Cotton prices, supply and demand estimates are largely unchanged from last month according to the latest data to come out of the US - although there are mounting concerns that uncertainty in Europe and a possible double-dip recession will start to weigh on future purchases of the fibre.

While the US Department of Agriculture (USDA) has lowered its forecast for the US cotton harvest by 2% to 16.3bn bales in the 2011/12 season, which began on 1 August, higher output in China, India and Pakistan is set to put world production at an estimated 123.9m bales.

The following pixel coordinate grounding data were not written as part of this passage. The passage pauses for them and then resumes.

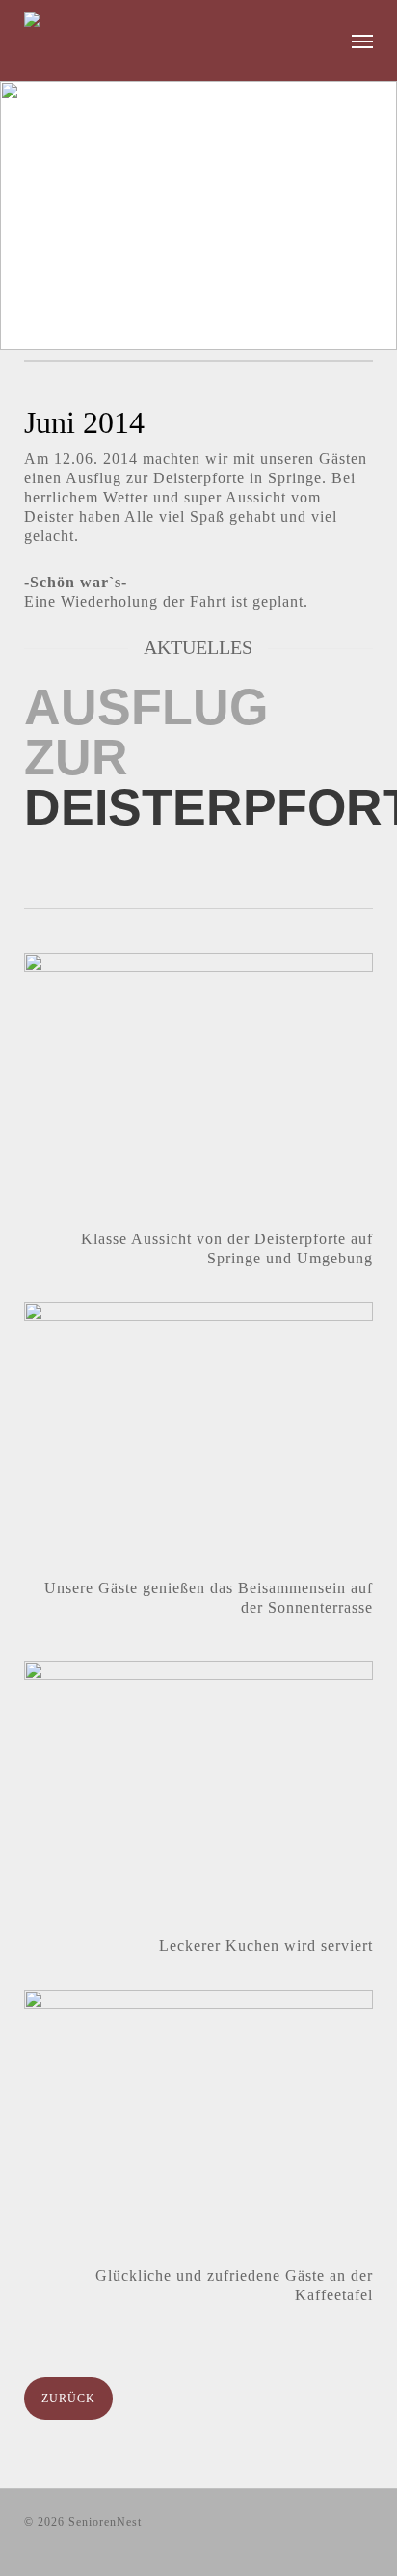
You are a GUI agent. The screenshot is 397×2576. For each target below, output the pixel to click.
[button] (362, 40)
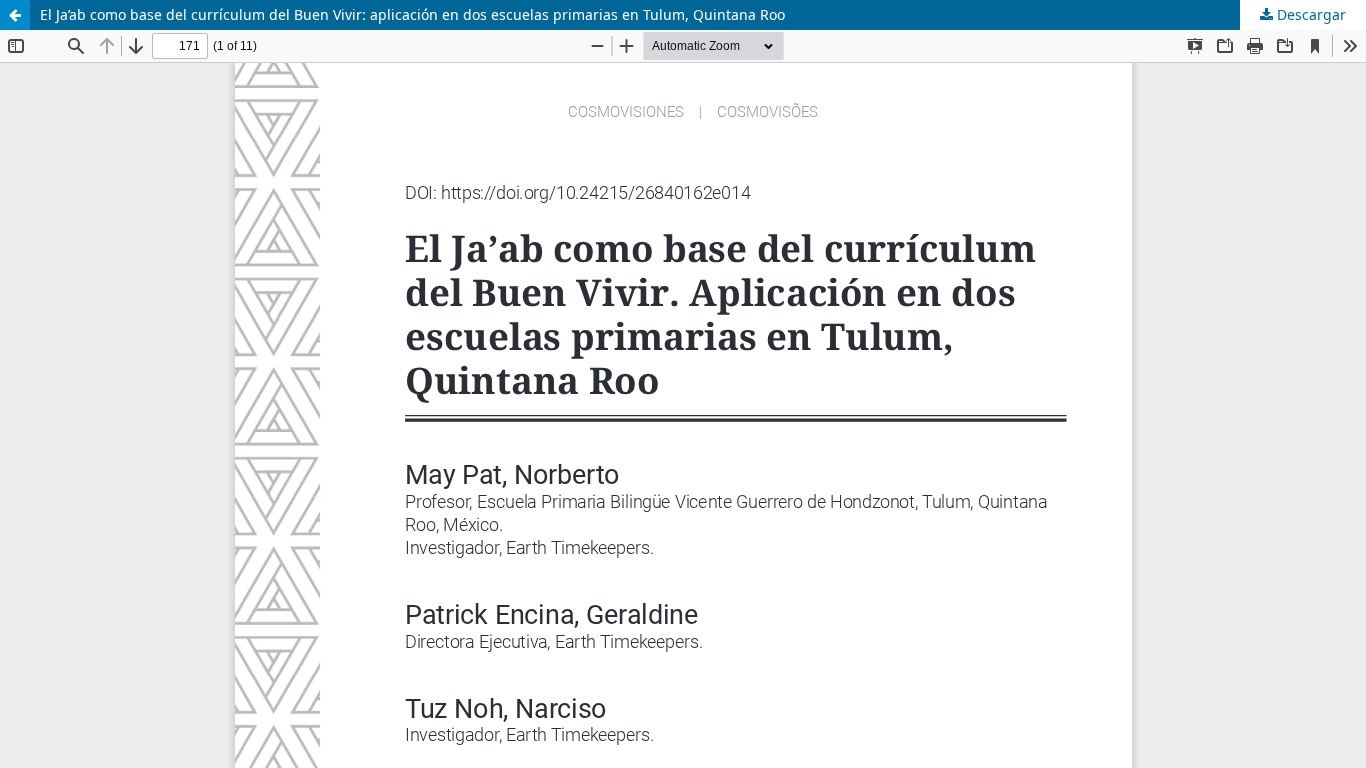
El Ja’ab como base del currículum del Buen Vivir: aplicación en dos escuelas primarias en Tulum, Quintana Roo (412, 14)
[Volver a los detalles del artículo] (15, 15)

In its monthly World Agricultural Supply and Demand Estimates report, the USDA cut US production estimates by 308,000 bales due to falls in Texas and the south east of the country. Argentinian harvest expectations were down by 150,000 bales, but Turkey is seen rising by 200,000 bales. 

In terms of world consumption, lower demand from both Mexico and Thailand is likely to result in a drop of 102,000 bales, from 114.4m to 114.3m, forecasts show. And estimated world ending stocks are put at 54.8m, marginally higher than earlier estimates of 55.0m. 

Global trade, meanwhile, is virtually unchanged at 36.5m bales.

In its Monthly Economic Letter, Cotton Incorporated notes that the current situation in Europe suggests the eurozone is headed for another recession and is likely to dampen the demand outlook for cotton, while other indicators point to sluggish growth in the US and slowing economic activity in China.

While the combination of weak global demand and a crop production surplus of 9.6m bales should keep prices from trending higher, there are other forces at work that could buoy cotton prices.

These include the move by the Chinese government to begin building up the country's cotton reserves, as well as a switch to planting other crops like corn and soybeans that are likely to attract a higher price.

At the moment, though cotton prices continue to trade in a general sideways pattern, Cotton Inc says.  New York December futures climbed as a high as 105 cents/lb before retreating to near 96 cents/lb.  And A Index values rose above 112 cents/lb but have since fallen to levels below 107 cents/lb.